Policing predatory profiteers

“It’s obvious that the recent exponential increase in agricultural prices were the result of excessive profiteering by third-party traders, notably on delivered and landed costs — certainly not at the farm gate level.”

The Duterte administration’s trade and finance officials are not only unified in pushing the notion that the astronomical aggregate prices inflicted on us are largely the result of global geopolitical events over which we have no control, but also that these are products of unscrupulous local traders and profiteers. While there is little we can do to influence world events, fortunately, against home-grown Ferengis, there’s the law.

On global factors, we agree a hundred percent. The global impact is attributable and quantifiable. One, since the junking of the controversial US-Iran nuclear deal, global oil prices temporarily increased to as much as US$80 per barrel. Two, the United States Federal Reserve continues to impose serial rate upticks that draw investments away from our shores.

Both have severe short-term effects on Philippine inflation. But because these are temporary, it would be stupid to rewind the recently passed Tax Reform for Acceleration and Inclusion (TRAIN) based on momentary circumstances as suggested by some grandstanding solons.

Between volatile global oil prices and US interest rates, the latter would have a more lasting effect. Serial rate increases in the US siphon capital invested in our economy and shift those stateside where interest rates are higher and the returns more profitable. The capital outflow increases the relative amount of pesos in the domestic economy, effectively depressing the value of the peso and impacting profoundly, and indeed negatively, on a vulnerable economy. Taken together, the cumulative effect increases the prices of goods where some are either irreversible or some snowball further.

The second inflationary factor of unscrupulous traders and profiteers, which the government likewise blames for the high prices, is not only a distinct possibility, but a sectoral reality.

Compared to its predecessor, at least this government seems to care where high prices are concerned.

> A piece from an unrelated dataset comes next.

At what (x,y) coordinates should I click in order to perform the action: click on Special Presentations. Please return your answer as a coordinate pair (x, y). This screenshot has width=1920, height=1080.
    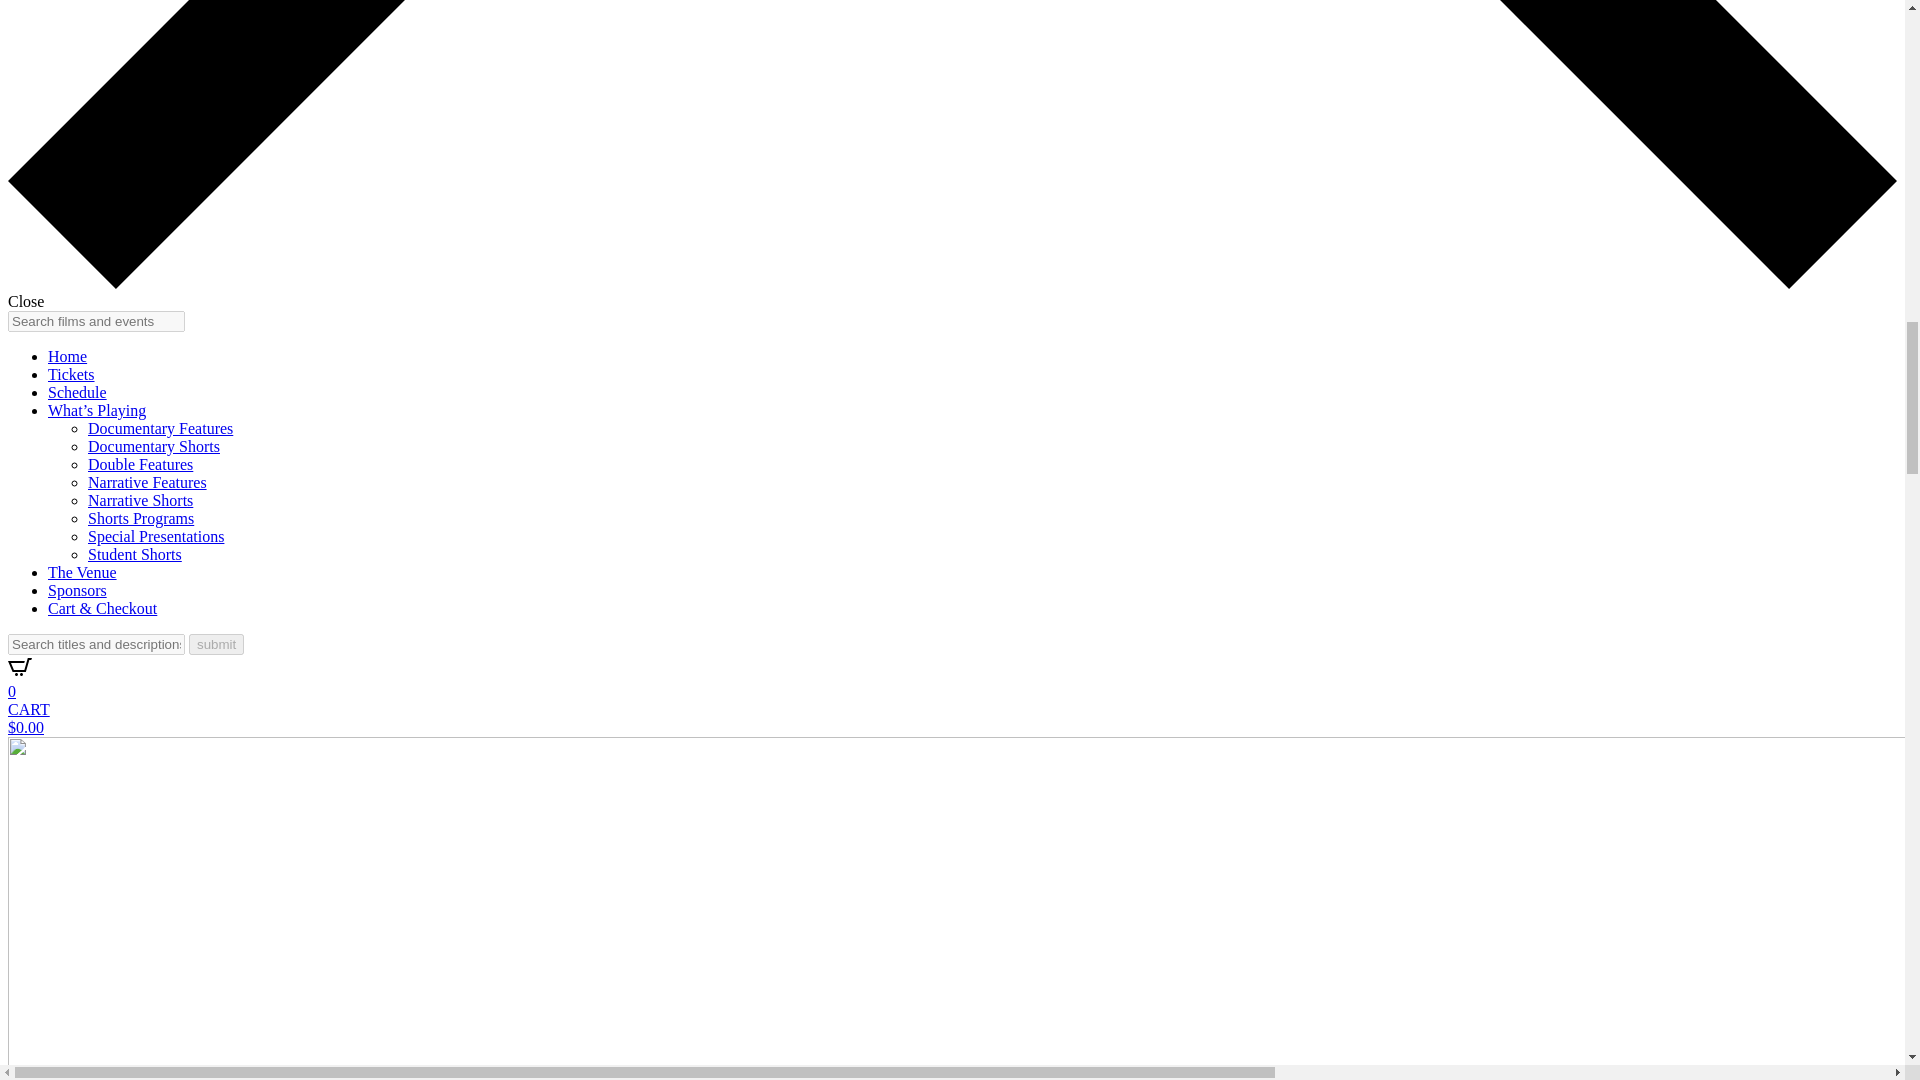
    Looking at the image, I should click on (156, 536).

The “knock-on-doors” tokhang tack of the price monitors show that the authorities are at least responsive to pleas that something should be done to alleviate the sudden inflationary impacts that, while largely due to uncontrollable factors, are nevertheless economically debilitating.

Unfortunately, despite the media mileage generated through police raiding warehouses and spot-checking traders, tokhang tactics are essentially inefficient.

The most efficient way to thwart profiteers is to empower consumers and invoke the paradigm of informed consent where the market and its retail consumers decide to either accept or reject a vendor’s price.

While most agricultural products are not slapped value-added taxes and are high in the supply chain, thus largely insulated from cascading excises, agricultural prices increased and the increase is being blamed on TRAIN. Note, however, that most of the incremental TRAIN excises have minimal effects on agricultural products at the farm gate stage. These are limited to fuels expended by farm machinery, devalued pesos used to purchase fertilizer, pesticides and other inputs, and electricity used for milling, processing and warehousing.

It’s obvious that the recent exponential increase in agricultural prices were the result of excessive profiteering by third-party traders, notably on delivered and landed costs — certainly not at the farm gate level.

Unfortunately, our agricultural sector is characterized by numerous small farmers deprived of market power yet arrayed against a powerful oligopoly of traders and middlemen, who set retail prices where excessive margins are slapped over the relatively lower values they add to the agricultural product.

Beyond those applied on consumer products, a Suggested Retail Price (SRP) mechanism for farm commodities is being mulled by trade authorities to guide farmers, traders and vendors. With this, the margins between farm gate and retail prices would expose reasonable pricing versus profiteering.

While SRPs cannot be imposed, these compel efficient farm production and empower consumers with choices.